Now that the days are still warm and the nights are getting cooler, the time is right for fall cover crops. While protecting your soil on the top, the roots are doing wondrous things beneath. Besides adding organic matter at the end of their lifetime, the living roots contribute to stabilization by encouraging mycorrhizae populations which produce glomalin, “one of the most important substances in promoting and stabilizing soil aggregates” according to Managing Cover Crops Profitably, 3rd ed. If you don’t have that book, you can read it online for free at SARE.
The legumes, such as clovers and vetches, are best known for the nitrogen they capture from the air and store in nodules in their roots. If the plants are returned to the soil before seeds are produced, that nitrogen stays in the soil. I manage my cover crops using only hand tools and show you how to do that in my DVD Cover Crops and Compost Crops IN Your Garden. The roots are left in the soil when I cut the foliage for compost material. The foliage is returned to the garden bed in the form of compost. In the photo you see the legumes hairy vetch (in the back) and crimson clover (flowering in the foreground). Just so you know, crimson clover and red clover are two different crops. Crimson clover is a common legume in the garden from fall to spring. It flowers about the time of the last spring frost, just in time to make way for the next crop. Although red clover could go into a carefully managed garden rotation, it is best known as an addition to pasture mixes and comes back a second year.

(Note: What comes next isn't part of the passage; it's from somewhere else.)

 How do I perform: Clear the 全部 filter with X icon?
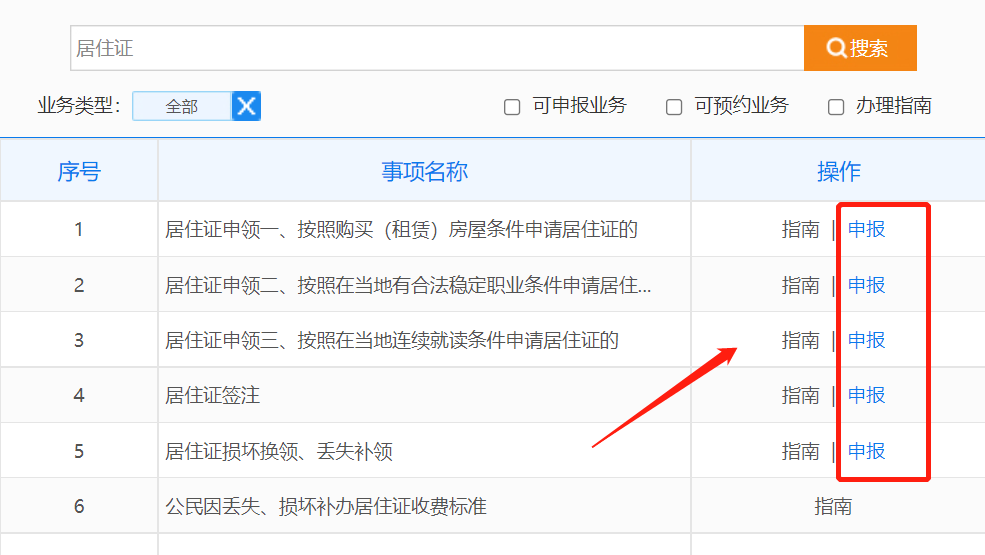click(246, 106)
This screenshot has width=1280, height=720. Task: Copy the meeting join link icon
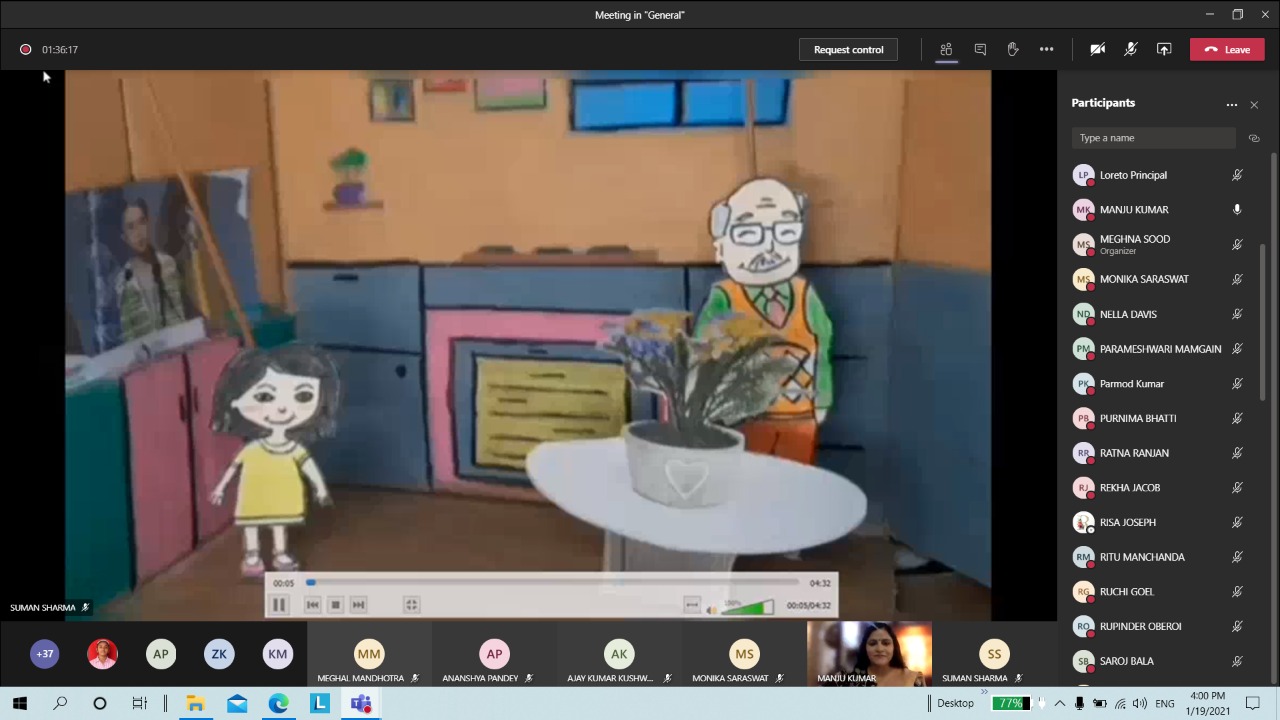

Besides adding new nutrients, cover crops can keep the nutrients that are already there from leaching away. Cereal rye, also known as winter rye, is the best crop for that. In my garden I have my compost piles on a garden bed. In the fall, the finished compost is spread on the beds before the cover crops are planted. The compost piles that are still working are moved to the next bed in the rotation plan. That’s the only time they get turned. I will be starting a new pile with the cornstalks, sweet potato vines, peanut vines, and other garden residue and weeds. That new pile will be built on the new compost bed and the cycle continues. As soon as the compost is moved out of the bed, I plant rye. It sops up any nutrients left behind in the soil, holding them to be released later when I either cut the rye for mulch-in-place or let it grow to seed and use the straw as compost material. My best corn crop follows the rye that follows the compost pile.
As soon as your garden crops are finished for the season, gather the remains for compost material and plant cover crops. It is best if you can get them in a few weeks before the first fall frost, especially the legumes. If you are planting later than that, particularly if you can’t put in cover crops until after the frost, rye and Austrian winter peas are your best bet. Learn more about cover crops at Homeplace Earth. Having a garden filled with cover crops allows you to rest assured through the winter that nature is working as it should to replenish itself. It is also a great boost to see a garden of green all winter and know you don’t have to tend to it. If you were careful in your planning, in the spring the cover crop has finished its cycle when it is time to put the next crop in. Rather than tilling your garden all at once (losing valuable nutrients) you will be harvesting what is left of the cover crop and planting or transplanting the next crop in each bed as it is time. Ya gotta have a plan. Enjoy the adventure of cover crops!